__Selected passage__
— START —

None ex.I.7.14.i

Conformality of distances

Exervise I.7.14.i [1] $ \newcommand{\Space}[3][]{\mathbb{#2}^{#3}_{#1}} \newcommand{\cycle}[3][]{{#1 C^{#2}_{#3}}} \newcommand{\realline}[3][]{#1 R^{#2}_{#3}} \newcommand{\bs}{\breve{\sigma}} \newcommand{\zcycle}[3][]{#1 Z^{#2}_{#3}} \newcommand{\SL}[1][2]{\mathrm{SL}_{#1}(\Space{R}{})} $ Show $\SL$-conformality:

The distance 

\eqref{eq:distance-first-ell-hyp} \begin{equation} \label{eq:distance-first-ell-hyp} d_{\sigma,\bs}^2(P, P') = \frac{ \bs ((u-u')^2-\sigma(v- v')^2) +4(1-\sigma\bs) v v'} {(u- u')^2 \bs-(v-v')^2} ((u-u')^2 -\sigma(v- v')^2), \tag{I.7.2} \end{equation} is conformal if and only if the type of point and cycle spaces are the same, i.e. $\sigma\bs=1$.

The parabolic distance \begin{equation} d_{p,\bs}^2(y, y') = (u-u')^2. \tag{I.7.3} \end{equation} is conformal only in the parabolic point space.

Solution. We define the simplification for matrices in $\SL$:

In [1]:
from init_cycle import *
sl2_relation1 = {a : (1+b*c)/d}
            Python wrappers for MoibInv Library
     ---------------------------------------------
Please cite this software as
V.V. Kisil, MoebInv: C++ libraries for manipulations in non-Euclidean geometry, SoftwareX, 11(2020),100385. doi:10.1016/j.softx.2019.100385.
     ---------------------------------------------

Using vector formalism and idx

Define the image of $P=(u,v)$ under the Möbius transformation and make the component-wise substitution of the simplification rule.

In [2]:
gP=clifford_moebius_map(sl2_clifford(a, b, c, d, e), P, e)
gP=[gP[0].subs(sl2_relation1,subs_options.algebraic).normal(),\
gP[1].subs(sl2_relation1,subs_options.algebraic).normal()]

The same for the image of $P_1=(u_1,v_1)$ under the Moebius transformation

In [3]:
gP1=clifford_moebius_map(sl2_clifford(a, b, c, d, e), P1, e)
gP1=[gP1[0].subs(sl2_relation1,subs_options.algebraic).normal(),\
gP1[1].subs(sl2_relation1,subs_options.algebraic).normal()]

Make a warning on the output.

In [4]:
print("Two lines below shall contain 'False' (twice) as the correct result")
Two lines below shall contain 'False' (twice) as the correct result

The routine to check conformality for various combination of matrics in point and cycle spaces

In [5]:
def check_conformality(Len_c, si=3):
    Len_cD= ((Len_c.subs({u : gP[0], v : gP[1], u1 : gP1[0],\
                          v1 : gP1[1]})\
    /Len_c).subs({u1 : u+t*x, v1 : v+t*y}));
    Len_fD = Len_cD
    print("Conformity in a cycle space with metric:   E      P      H ")

— END —

Entries on where items appear
— START —

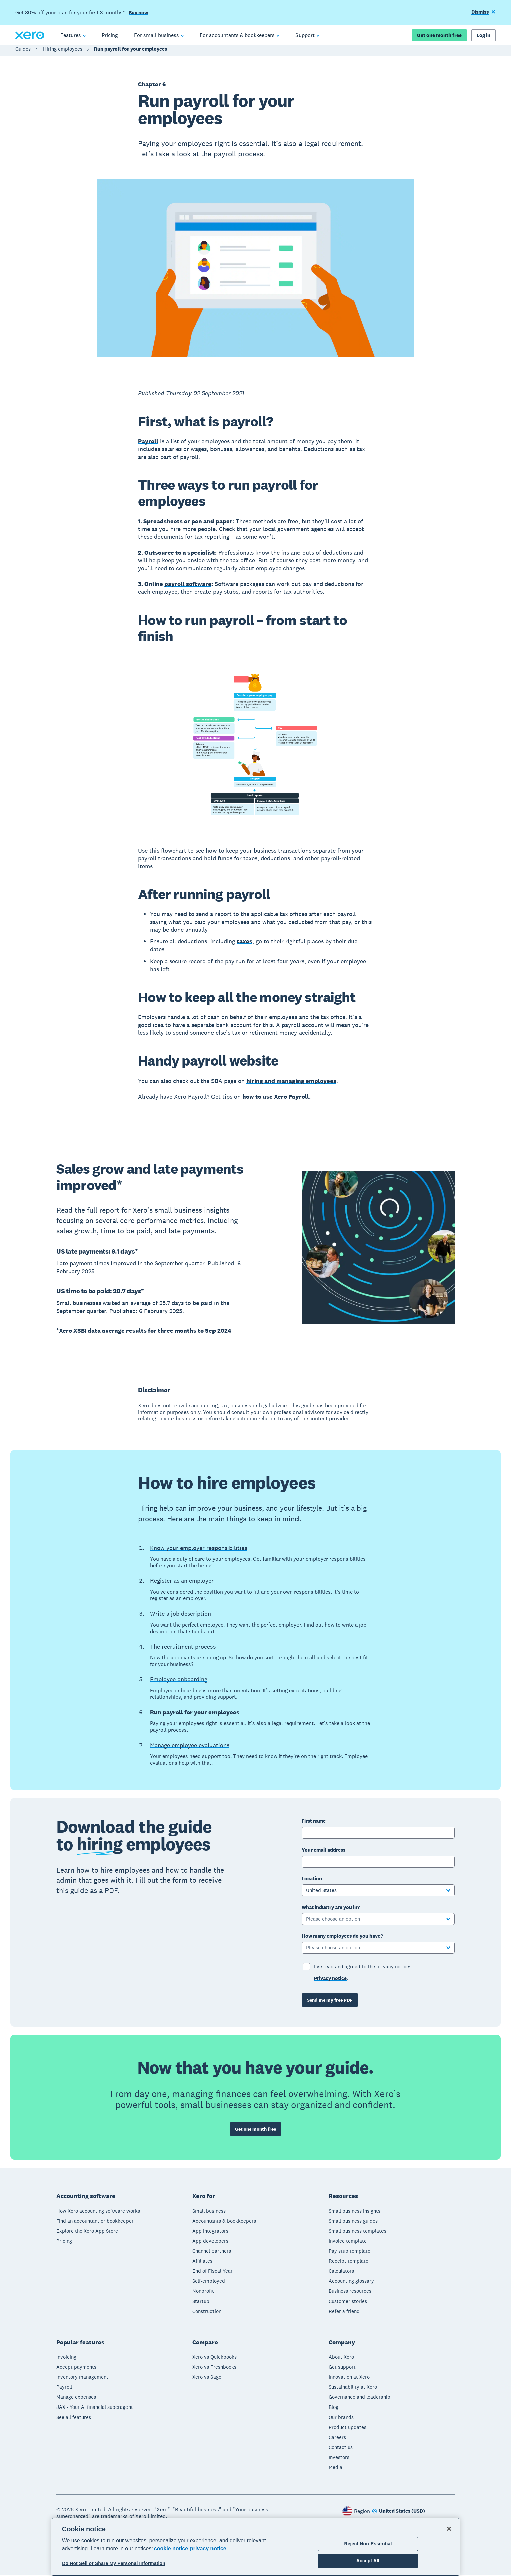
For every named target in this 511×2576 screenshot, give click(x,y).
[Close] (449, 2528)
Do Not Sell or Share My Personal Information (113, 2563)
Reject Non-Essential (368, 2543)
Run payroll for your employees (130, 52)
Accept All (367, 2560)
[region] (255, 2547)
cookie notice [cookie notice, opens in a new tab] (171, 2548)
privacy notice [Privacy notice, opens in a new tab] (208, 2548)
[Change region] (398, 2512)
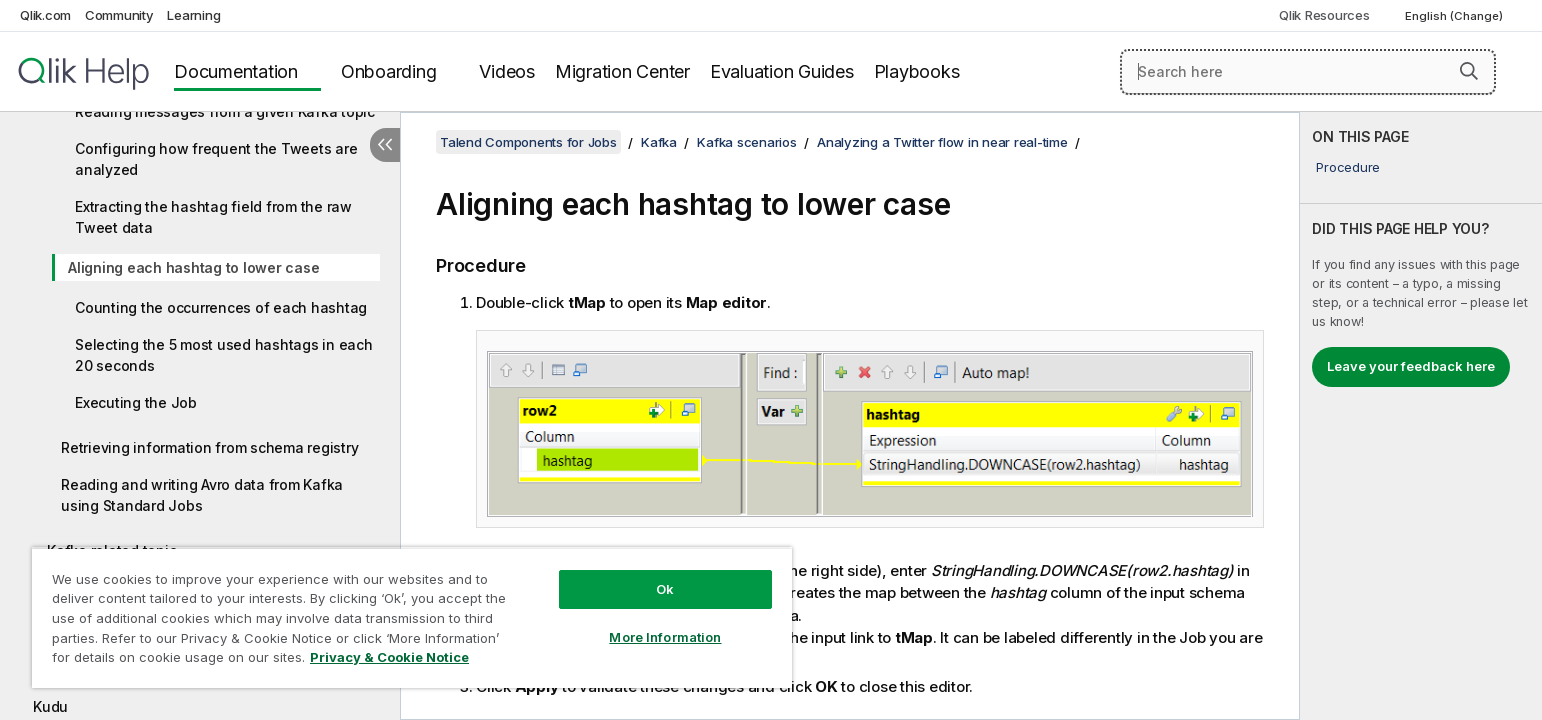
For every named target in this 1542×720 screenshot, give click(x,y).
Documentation (236, 71)
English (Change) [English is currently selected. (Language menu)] (1455, 16)
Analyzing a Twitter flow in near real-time (942, 142)
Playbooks (917, 71)
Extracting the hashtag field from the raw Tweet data (213, 217)
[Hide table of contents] (385, 145)
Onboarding (389, 71)
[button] (1469, 71)
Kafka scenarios (746, 142)
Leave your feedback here (1411, 366)
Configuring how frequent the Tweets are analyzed (216, 159)
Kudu (50, 706)
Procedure (1348, 167)
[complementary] (1421, 416)
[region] (412, 617)
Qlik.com (45, 15)
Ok (665, 589)
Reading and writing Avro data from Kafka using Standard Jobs (202, 495)
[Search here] (1308, 72)
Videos (507, 71)
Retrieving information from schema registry (209, 447)
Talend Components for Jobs (528, 142)
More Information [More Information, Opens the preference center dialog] (665, 637)
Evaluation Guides (782, 71)
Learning (193, 15)
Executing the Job (136, 402)
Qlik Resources (1324, 15)
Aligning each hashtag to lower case (193, 267)
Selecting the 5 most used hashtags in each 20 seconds (224, 355)
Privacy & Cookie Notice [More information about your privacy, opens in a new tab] (389, 657)
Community (119, 15)
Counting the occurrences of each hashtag (221, 307)
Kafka (659, 142)
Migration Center (622, 71)
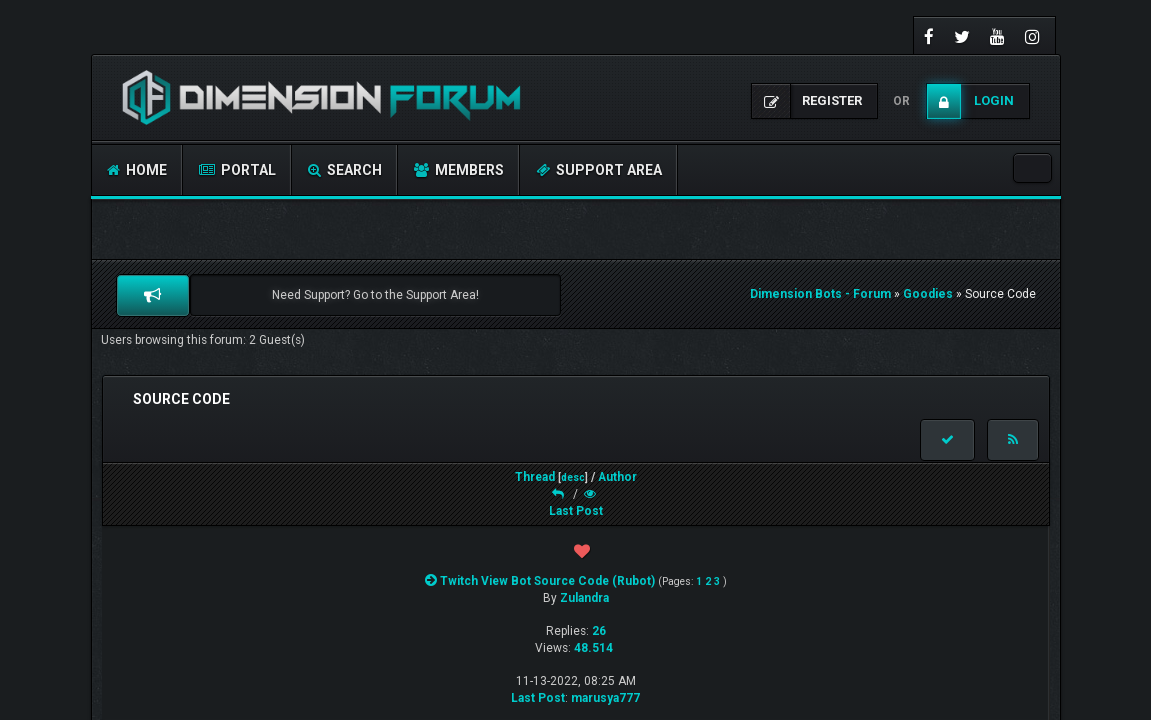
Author (617, 477)
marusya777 (605, 698)
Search (345, 170)
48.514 (593, 648)
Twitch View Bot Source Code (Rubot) (547, 581)
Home (137, 170)
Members (459, 170)
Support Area (599, 170)
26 (599, 631)
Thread (535, 477)
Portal (237, 170)
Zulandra (584, 598)
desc (573, 477)
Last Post (576, 511)
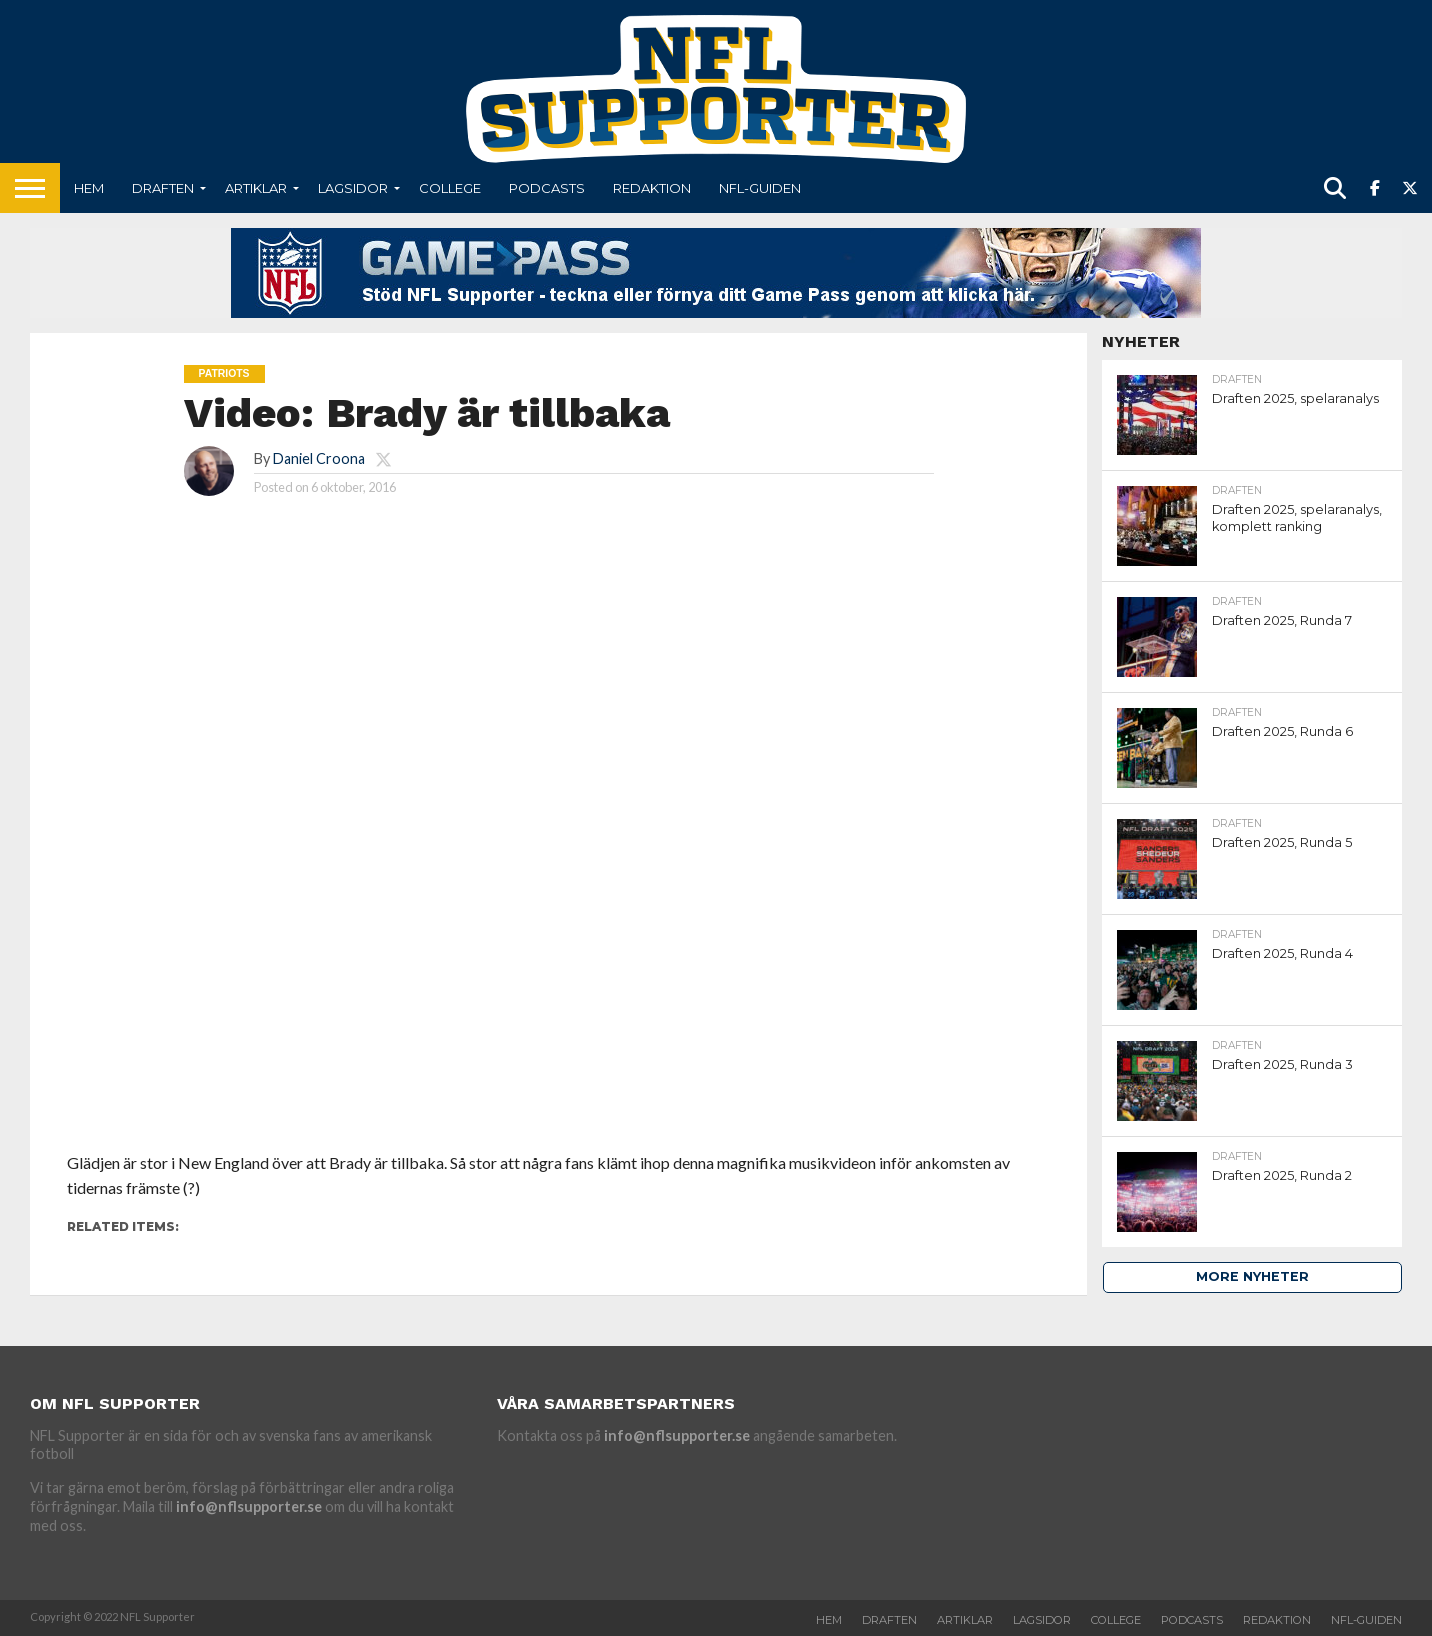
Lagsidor (353, 188)
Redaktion (652, 188)
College (450, 188)
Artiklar (256, 188)
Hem (89, 188)
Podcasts (547, 188)
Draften (163, 188)
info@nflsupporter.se (249, 1506)
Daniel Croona (319, 458)
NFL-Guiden (760, 188)
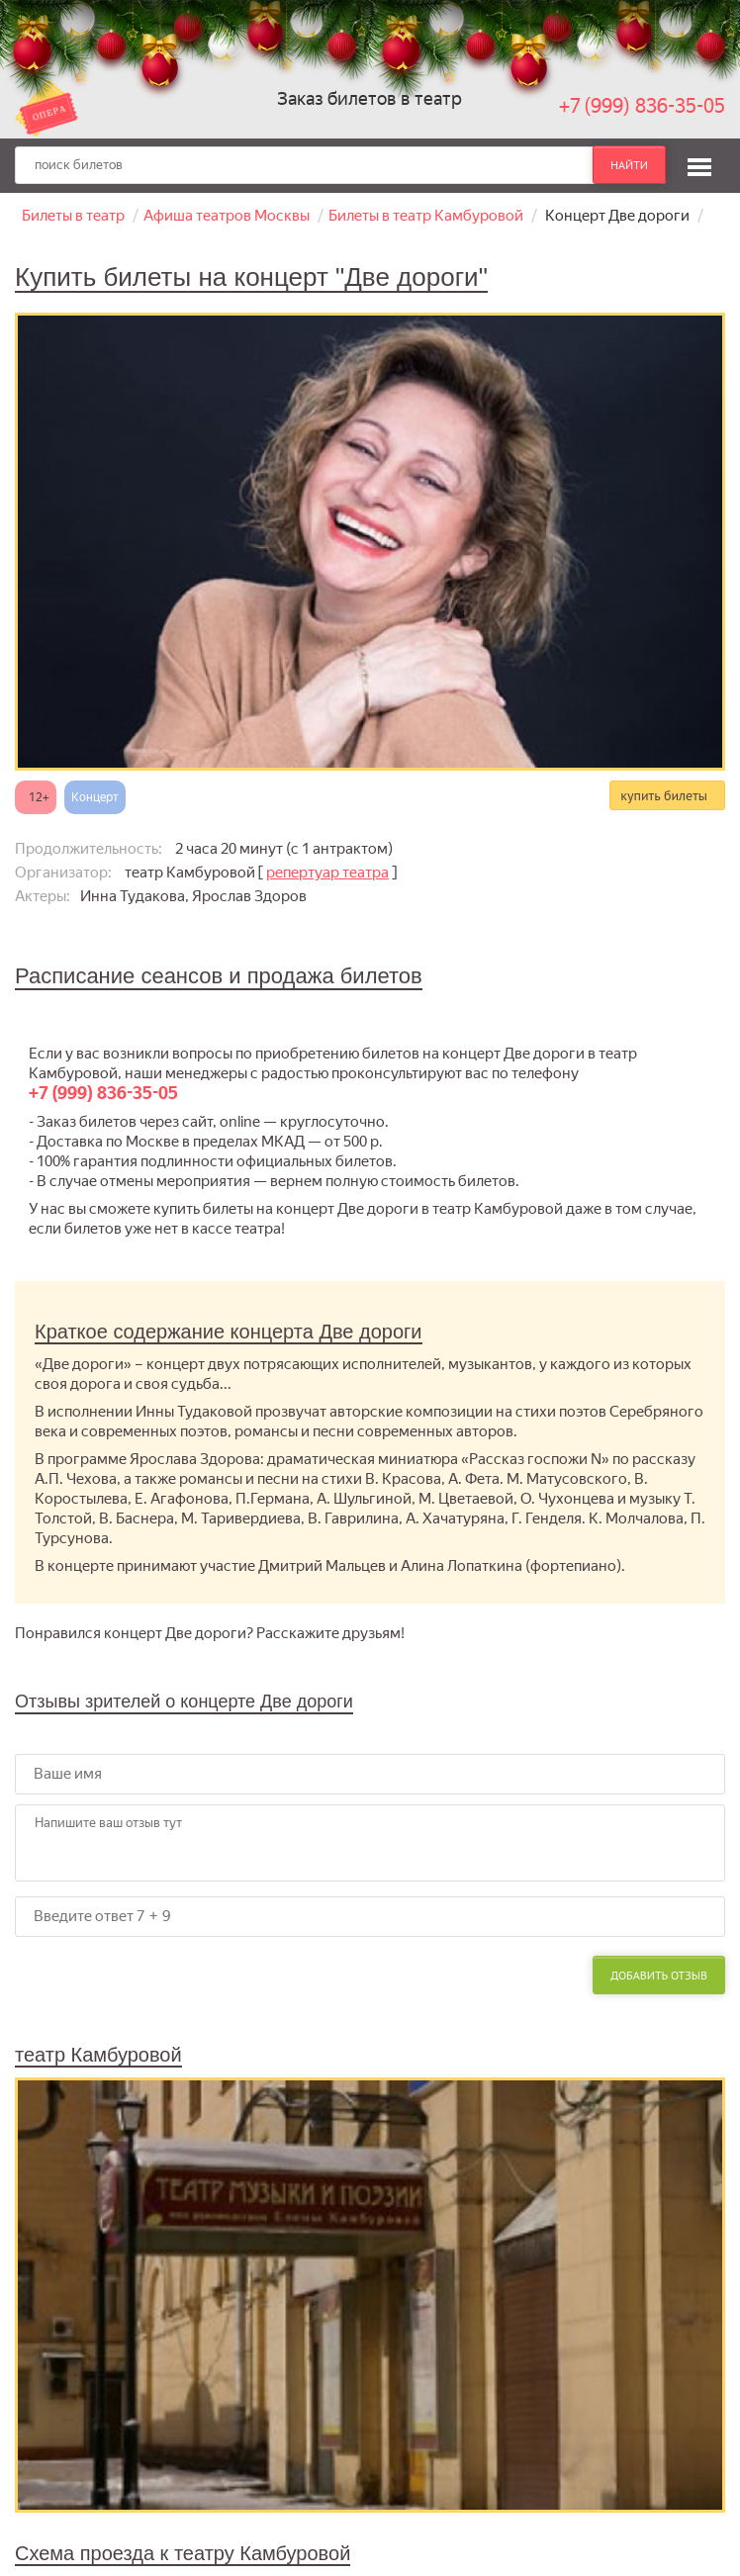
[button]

— END —

__Jobs__
A: From the page on conformality of distances, return word for word the portion starting at "None ex.I.7.14.i" and ending at "same, i.e. $\sigma\bs=1$.".
B: In the page on conformality of distances, in which point space is the parabolic distance conformal?

__Solutions to the exercise__
A:
None ex.I.7.14.i

Conformality of distances

Exervise I.7.14.i [1] $ \newcommand{\Space}[3][]{\mathbb{#2}^{#3}_{#1}} \newcommand{\cycle}[3][]{{#1 C^{#2}_{#3}}} \newcommand{\realline}[3][]{#1 R^{#2}_{#3}} \newcommand{\bs}{\breve{\sigma}} \newcommand{\zcycle}[3][]{#1 Z^{#2}_{#3}} \newcommand{\SL}[1][2]{\mathrm{SL}_{#1}(\Space{R}{})} $ Show $\SL$-conformality:

The distance 

\eqref{eq:distance-first-ell-hyp} \begin{equation} \label{eq:distance-first-ell-hyp} d_{\sigma,\bs}^2(P, P') = \frac{ \bs ((u-u')^2-\sigma(v- v')^2) +4(1-\sigma\bs) v v'} {(u- u')^2 \bs-(v-v')^2} ((u-u')^2 -\sigma(v- v')^2), \tag{I.7.2} \end{equation} is conformal if and only if the type of point and cycle spaces are the same, i.e. $\sigma\bs=1$.

B: Only in the parabolic point space.